SELECTED EXCERPT section start

WARNING: Dexamethasone is a powerful drug and should be used with caution and only on the advice of a physician and should only be used to aid acclimatisation by sufficiently qualified persons or those with the necessary experience of its use.

For further information go to the Mountain Medicines page.

Treatment of AMS

The only cure for mountain sickness is either acclimatisation or descent.Symptoms of Mild AMS can be treated with pain killers for headache, acetazolamide and dexamethasone. These help to reduce the severity of the symptoms, but remember, reducing the symptoms is not curing the problem and could even exacerbate the problem by masking other symptoms.

Acetazolamide allows you to breathe faster so that you metabolise more oxygen, thereby minimising the symptoms caused by poor oxygenation which is especially helpful at night when the respiratory drive is decreased.

Dexamethasone: This powerful steroid drug can be life saving in people with HACO, and works by decreasing swelling and reducing the pressure in the skull. The dosage is 4 mg three times per day, and obvious improvement usually occurs within about six hours. This drug "buys time" especially at night when it may be problematic to descend. Descent should be carried out the next day. It is unwise to ascend while taking dexamethasone: unlike diamox this drug only masks the symptoms.

SELECTED EXCERPT section end

## WHAT THE TASK ASKS
Transcribe the passage above on treating altitude sickness between "For further information" and "drive is decreased.", inclusive.

INFORMATION section start

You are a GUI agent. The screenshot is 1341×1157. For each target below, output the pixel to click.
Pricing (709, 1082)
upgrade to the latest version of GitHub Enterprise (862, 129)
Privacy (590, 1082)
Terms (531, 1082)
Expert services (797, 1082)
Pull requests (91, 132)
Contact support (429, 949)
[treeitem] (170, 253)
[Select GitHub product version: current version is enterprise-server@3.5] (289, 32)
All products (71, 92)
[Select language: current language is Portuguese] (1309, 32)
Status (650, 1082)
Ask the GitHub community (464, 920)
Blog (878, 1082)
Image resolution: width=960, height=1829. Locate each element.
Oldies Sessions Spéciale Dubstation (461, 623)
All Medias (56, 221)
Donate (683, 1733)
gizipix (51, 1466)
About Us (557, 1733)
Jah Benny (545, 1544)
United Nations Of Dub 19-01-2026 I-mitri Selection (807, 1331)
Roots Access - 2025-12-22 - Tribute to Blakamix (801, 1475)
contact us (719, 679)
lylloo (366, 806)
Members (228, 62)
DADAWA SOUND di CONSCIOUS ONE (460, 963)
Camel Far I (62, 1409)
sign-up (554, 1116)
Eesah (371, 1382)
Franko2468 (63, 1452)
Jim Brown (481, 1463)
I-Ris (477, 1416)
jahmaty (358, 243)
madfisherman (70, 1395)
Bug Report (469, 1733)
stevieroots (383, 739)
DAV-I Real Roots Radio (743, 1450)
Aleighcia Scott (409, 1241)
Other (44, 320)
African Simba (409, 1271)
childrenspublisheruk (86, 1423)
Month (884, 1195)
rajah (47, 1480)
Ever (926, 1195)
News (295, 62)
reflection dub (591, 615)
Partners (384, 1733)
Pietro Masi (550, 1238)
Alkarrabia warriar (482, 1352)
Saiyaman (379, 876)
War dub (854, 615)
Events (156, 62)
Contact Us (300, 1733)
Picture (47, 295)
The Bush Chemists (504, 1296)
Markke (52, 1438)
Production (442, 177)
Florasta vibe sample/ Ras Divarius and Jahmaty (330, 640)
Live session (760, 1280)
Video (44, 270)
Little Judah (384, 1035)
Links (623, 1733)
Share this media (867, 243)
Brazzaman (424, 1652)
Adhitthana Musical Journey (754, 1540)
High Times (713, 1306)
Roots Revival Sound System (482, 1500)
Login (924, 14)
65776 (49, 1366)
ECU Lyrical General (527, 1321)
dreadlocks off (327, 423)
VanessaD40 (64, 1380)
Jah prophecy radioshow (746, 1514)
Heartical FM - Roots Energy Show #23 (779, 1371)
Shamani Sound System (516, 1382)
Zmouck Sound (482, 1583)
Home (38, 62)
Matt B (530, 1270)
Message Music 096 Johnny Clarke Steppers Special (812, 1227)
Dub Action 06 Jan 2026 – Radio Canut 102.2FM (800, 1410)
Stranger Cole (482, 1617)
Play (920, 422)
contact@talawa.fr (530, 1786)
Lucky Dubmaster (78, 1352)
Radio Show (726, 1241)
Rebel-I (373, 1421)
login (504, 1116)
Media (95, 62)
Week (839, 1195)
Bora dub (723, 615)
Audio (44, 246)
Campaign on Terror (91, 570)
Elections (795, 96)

INFORMATION section end

## TASK RESPONSE
For further information go to the Mountain Medicines page.

Treatment of AMS

The only cure for mountain sickness is either acclimatisation or descent.Symptoms of Mild AMS can be treated with pain killers for headache, acetazolamide and dexamethasone. These help to reduce the severity of the symptoms, but remember, reducing the symptoms is not curing the problem and could even exacerbate the problem by masking other symptoms.

Acetazolamide allows you to breathe faster so that you metabolise more oxygen, thereby minimising the symptoms caused by poor oxygenation which is especially helpful at night when the respiratory drive is decreased.